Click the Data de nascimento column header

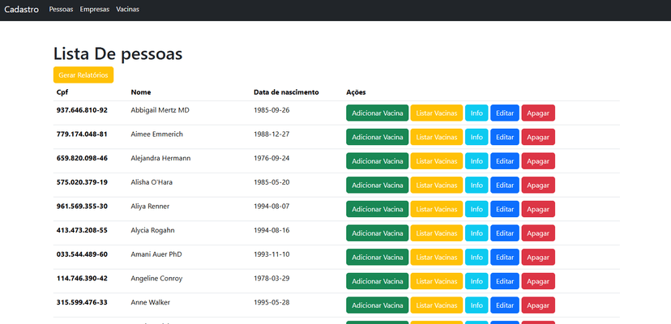pos(286,92)
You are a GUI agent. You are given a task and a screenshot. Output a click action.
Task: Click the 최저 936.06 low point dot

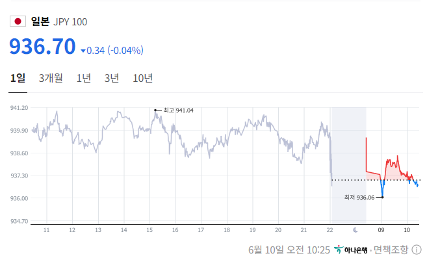click(382, 197)
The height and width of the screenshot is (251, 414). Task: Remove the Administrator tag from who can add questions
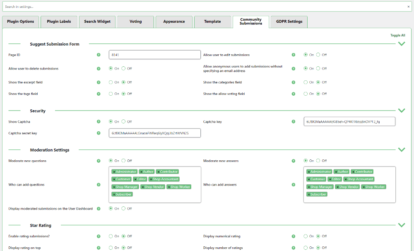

### WHAT TO WORK ON
Render every line of text in the data above as a JSON list of strings, one string per line, omitting blank lines and the pictures.

### THE COMPLETED TASK
[
  "Click the Data de nascimento column header",
  "pos(286,92)",
  "You are a GUI agent. You are given a task and a screenshot. Output a click action.",
  "Task: Click the 최저 936.06 low point dot",
  "click(382, 197)",
  "The height and width of the screenshot is (251, 414). Task: Remove the Administrator tag from who can add questions"
]